En 1900, il a fallu au pionnier du cinéma Georges Méliès des heures de montage pour faire apparaître ses six sosies dans L’Homme orchestre, un film d’un peu plus d’une minute. De Facebook à Tinder, les technologies et applications numériques d’aujourd’hui nous permettent (virtuellement) de créer de multiples identités en seulement quelques secondes. L’ensemble Nadar explore le potentiel du dédoublement dans ce concert d’un nouveau genre où les musiciens deviennent tour à tour acteurs, réalisateurs et avatars de la performance.
programmeavec Marieke Berendsen Thierry Brühl Katrien Gaelens Yves Goemaere Wannes Gonnissen Pieter Matthynssens Elisa Medinilla Thomas Moore Stefan Prins Dries Tack Kobe Van Cauwenberghe
Avec l'oeuvre de Georges Meliès L’Homme orchestre (1900) , la démonstration faite que Mélies pouvait démultiplier ses personnages et opérer de la magie! Et ceci avec un travail corporel visible, au temps du cinéma muet où les corps étaient "loquaces" et "parlant" plus que d'habitude ! Un bel exemple de musicalité, de rythme où la perception de la vision, l’ouïe sont impliquées et synthétisent des sensations inédites.

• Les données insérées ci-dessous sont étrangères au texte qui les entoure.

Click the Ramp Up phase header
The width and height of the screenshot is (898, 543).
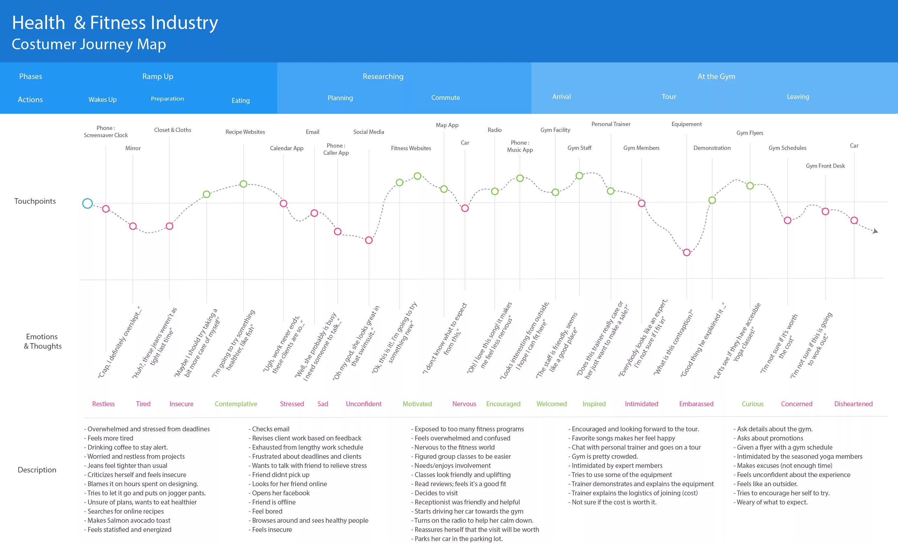pos(157,77)
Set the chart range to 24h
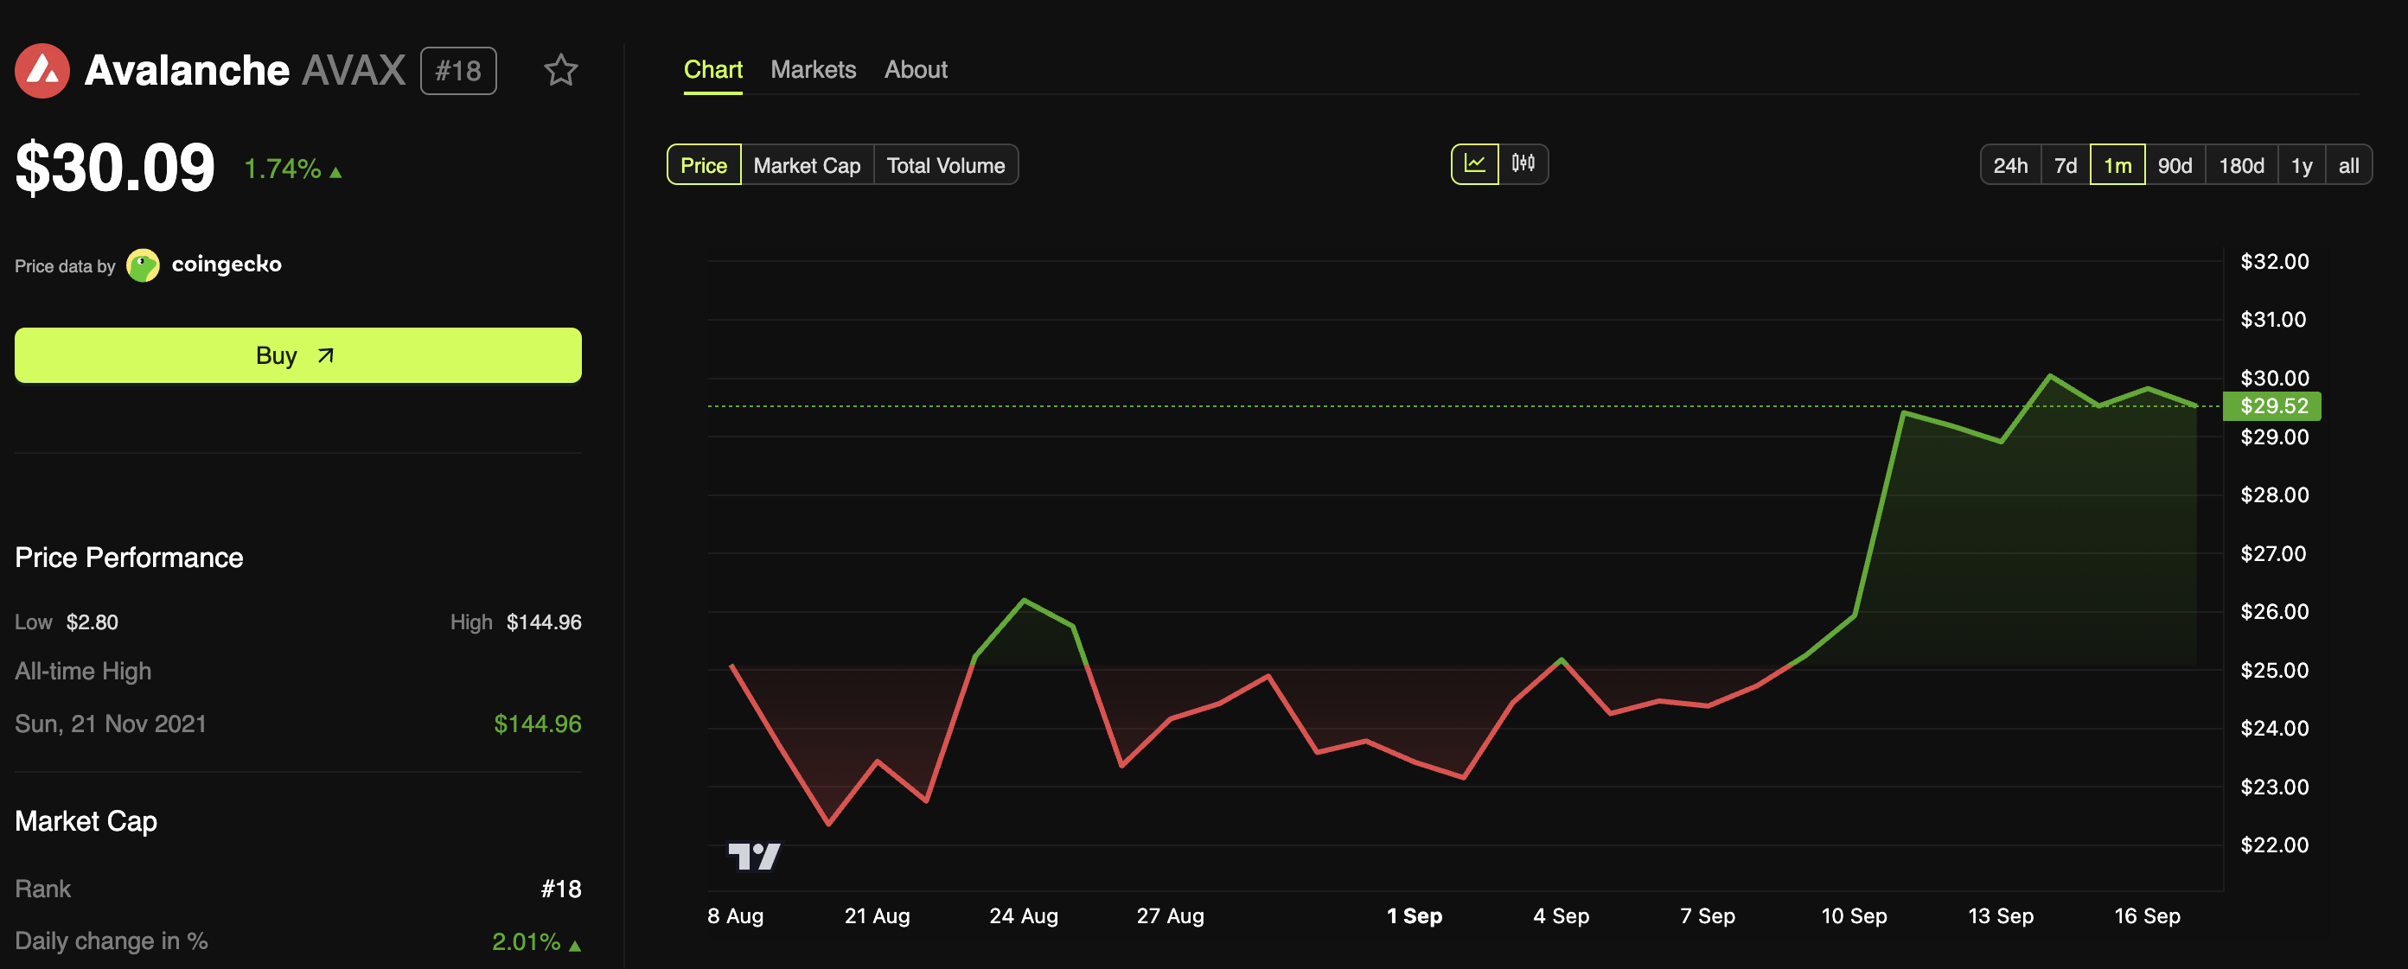 (2010, 165)
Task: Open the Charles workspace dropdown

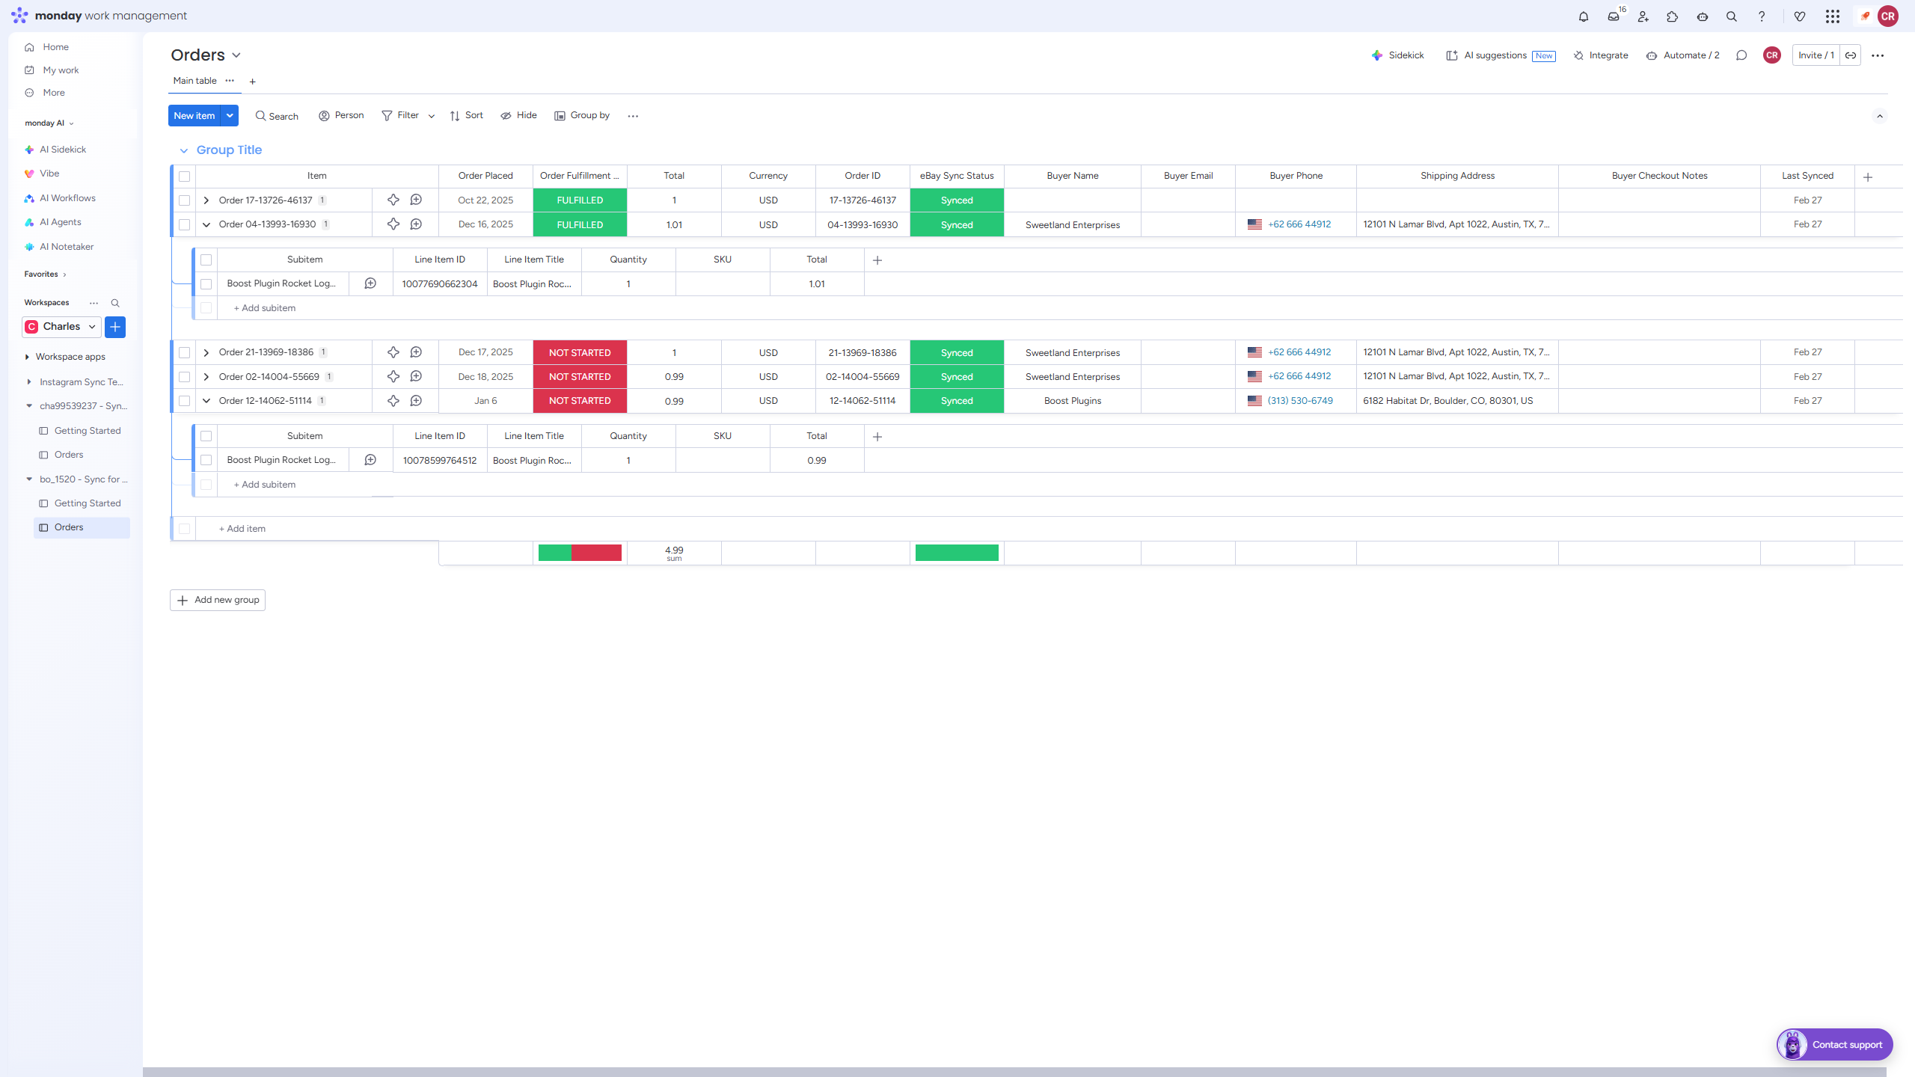Action: click(x=61, y=326)
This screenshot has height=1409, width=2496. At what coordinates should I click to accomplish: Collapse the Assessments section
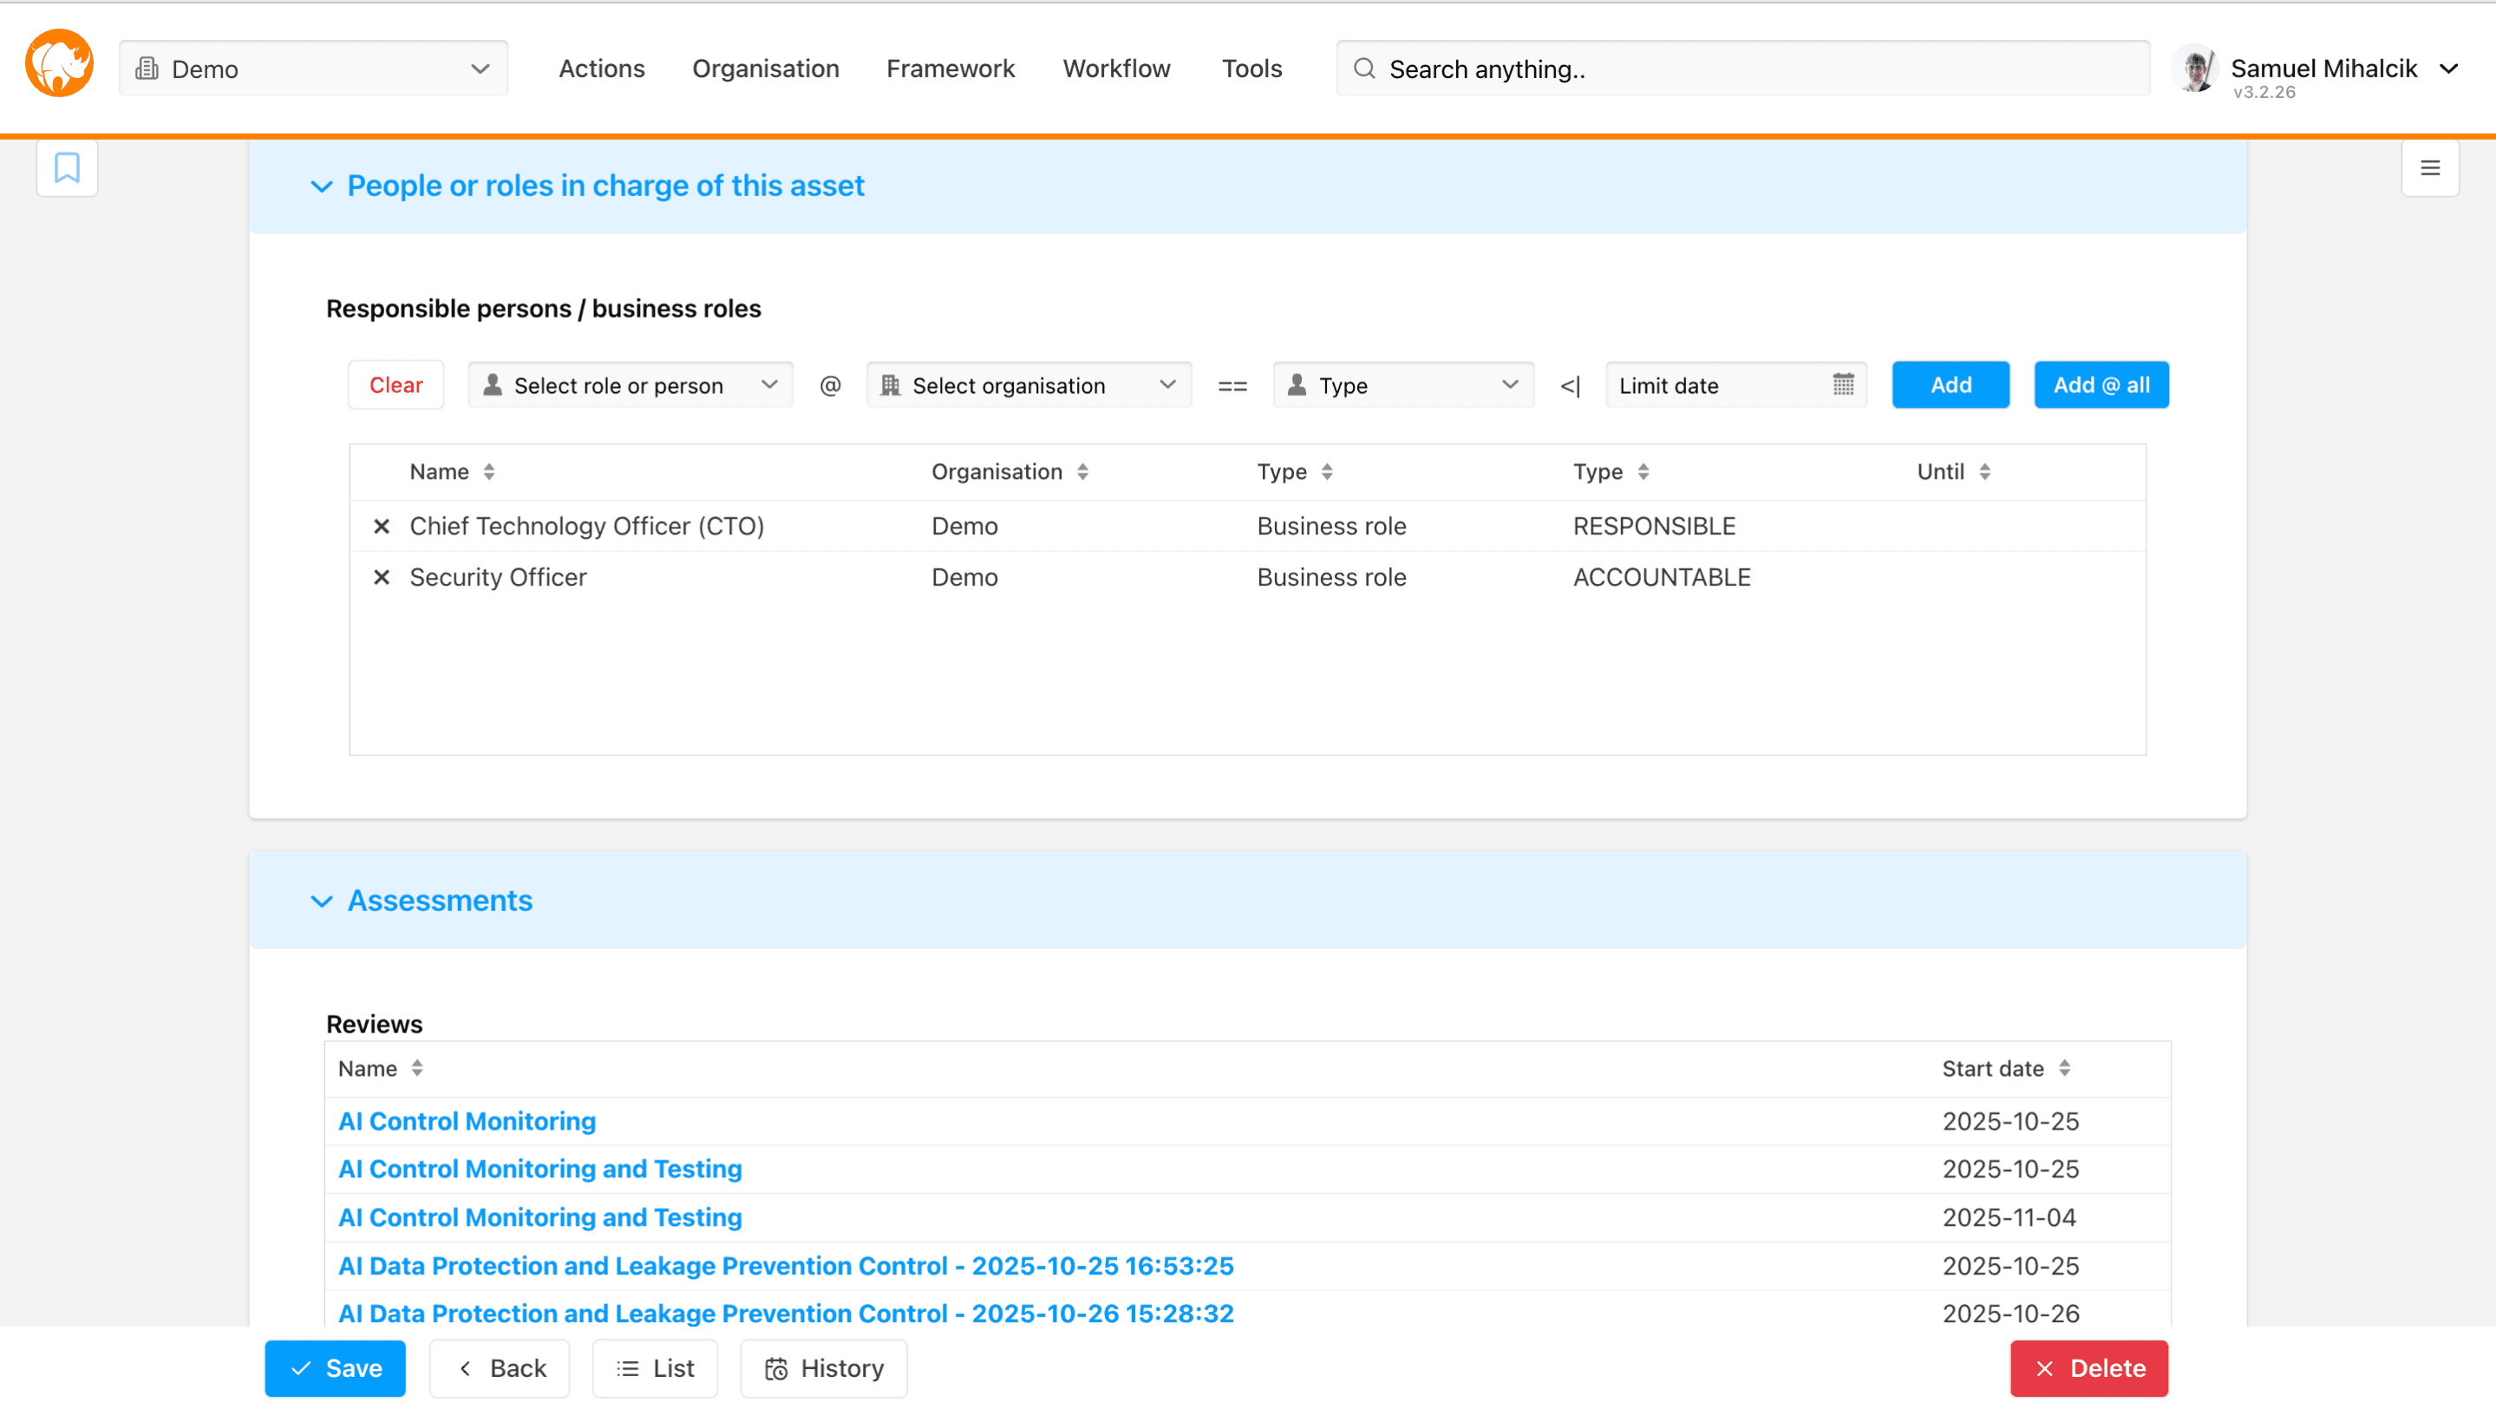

Simon Steen-Andersen Study for string instrument #2 (2009)
Deux instruments, véritables OVNI visuelle et acoustique, encadrent un violon, trio étonnant dans le fatras des installations sonores, au sol, comme un décor nécessaire à l'émission et au bon déroulement de ce spectacle intriguant, inattendu.
Serge Verstockt À la recherche de temps (2005)
Une clarinette perchée sur une estrade, les images du corps du musiciens démultipliées en trèfle à quatre feuilles sur le mur en projection, et l'on assiste à un quatuor visuel et sonre, drôle et décalé alors que le simultané opère entre les quatre éléments convoqués de concert!
Simon Steen-Andersen Study for string instrument #3 (2011)
Un violoncelle, lui aussi perché sur l'estrade se fait doubler par son clone en image projetée, alors que cet effet "renversant" démultiplie les possibilités de jeu du musicien: beaucoup d'humour et de virtuosité technique pour cette pièce déroutante en terme de perception de l'espace.
Generation Kill de Stefan Prins" se déploie après un changement de décor à vue, qui lui aussi perturbe l'espace: on observe les techniciens du son en train de déménager, en équilibre instable, champ de vision renversé!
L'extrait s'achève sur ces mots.